--- BEGIN PAGE TEXT ---
Embrace Complexity — Part 3: Cloud

Tony Seale
12 min readApr 29, 2022

--

How to connect data in a decentralised private cloud

by Tony Seale

Connecting the Networks

In Part One of this article, we saw how the combined forces of data, cloud, and AI, are driving forward a transition where we move from the Industrial Age into the Information Age. It raised the outrageous yet exciting possibility that each of these forces is just a different type of ‘network’, and that because networks are built around connectivity, the three forces can be combined into one unified network.

Part Two grounded the first of Part One’s extravagant claims by providing us with the first practical tool: The Graph Adapter which allows us to take lots of individual and isolated data tables and turn them into a single easy-to-read network.

Part three now moves on to the next stage: it will show you how you can link all your networks together by giving each piece of data its own unique address in the cloud.

This is our first outrageous unification; it unifies the data network with the cloud network. This unification liberates data from the database or application in which it was born and allows it to mingle and socialise with all the other interesting and exciting pieces of data that exist within your organisation.

This unification allows different teams to independently produce data that has integration built into it from the start. Each team produces their part of a wider, distributed network that can span the entire organisation.

The Power of the Cloud

The Graph Adapters give us network-shaped data that treat connections as first-class citizens but, on their own, they cannot connect different databases together as the data has to be physically stored in one place. On the cloud, it does not matter where the data is physically stored.

For example, with Spotify, you no longer need to keep your songs on your PC and transfer them to your phone when you want to listen to them. So long as there is an internet connection then you can listen to all the songs you want — so who cares where they are physically stored?

The web of computers that makes up the internet is clearly already in a network shape but now, thanks to the Graph Adapter, so is our data and because they are both networks, we can unify the two together by embedding that cloud networking capability directly into the structure of the data itself.

This sounds complex but it is not. Remember how we split our rectangular box-shaped data into three-part statements? To unify data and cloud we simply give each piece of data a clickable address (just like we give each webpage a clickable address on the web). Let’s look at that with the example data that we have been working with:

As you see, each piece of data gets its own URL; the unification is as simple as that. Each piece of data in the data network is now also a clickable address in the cloud network.

Just like our Spotify songs and YouTube videos, it no longer matters where a piece of data is physically stored because it has a resolvable address on the cloud.
--- END PAGE TEXT ---
**EXERCISE BRIEF**
Repeat word for word the part of the cloud data article that begins at "by Tony Seale" and stops after "one unified network.".
--- BEGIN DATA ---
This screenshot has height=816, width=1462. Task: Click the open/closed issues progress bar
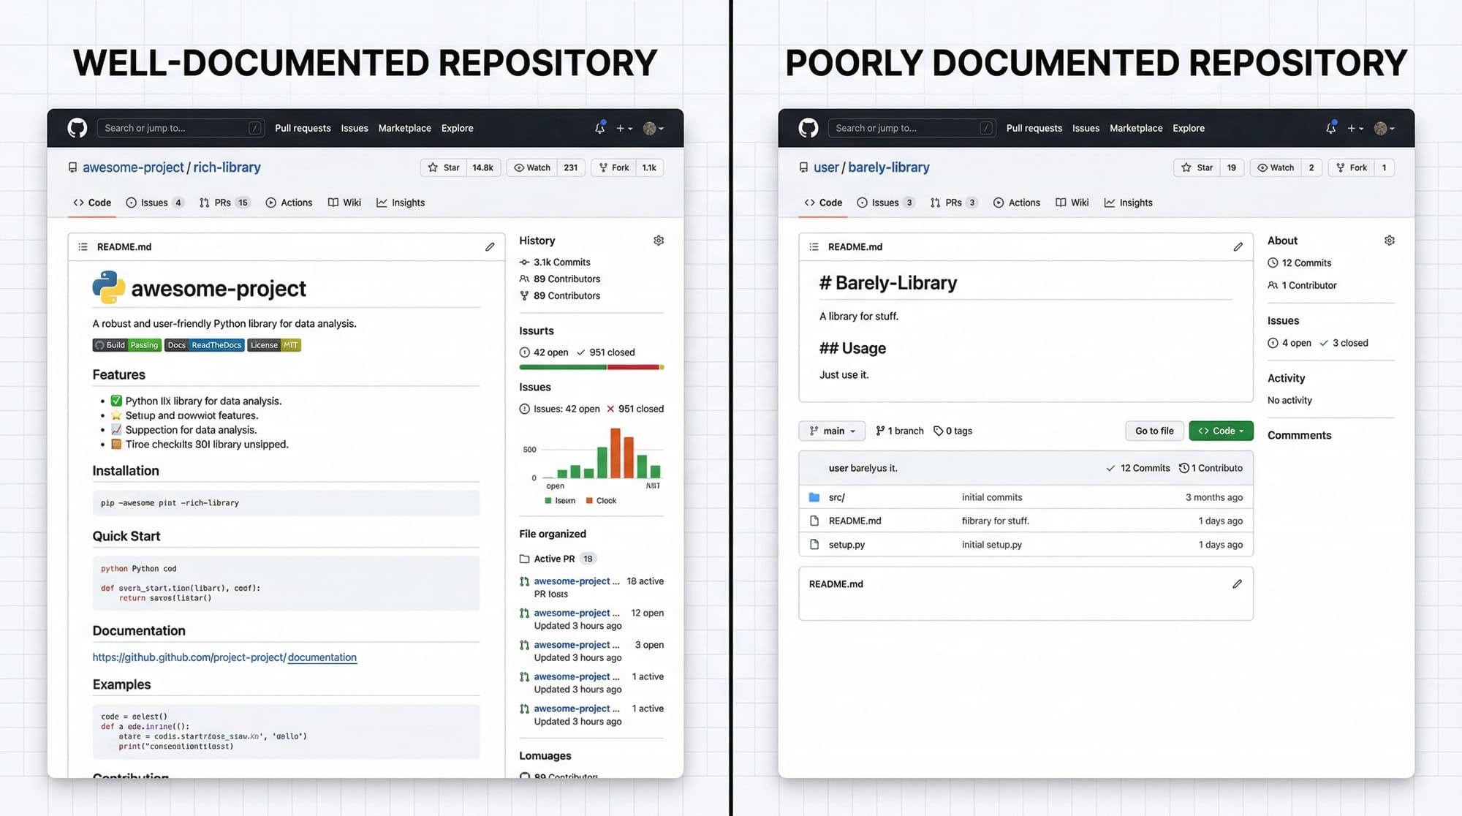coord(591,367)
--- END DATA ---
**ANSWER TO THE EXERCISE**
by Tony Seale

Connecting the Networks

In Part One of this article, we saw how the combined forces of data, cloud, and AI, are driving forward a transition where we move from the Industrial Age into the Information Age. It raised the outrageous yet exciting possibility that each of these forces is just a different type of ‘network’, and that because networks are built around connectivity, the three forces can be combined into one unified network.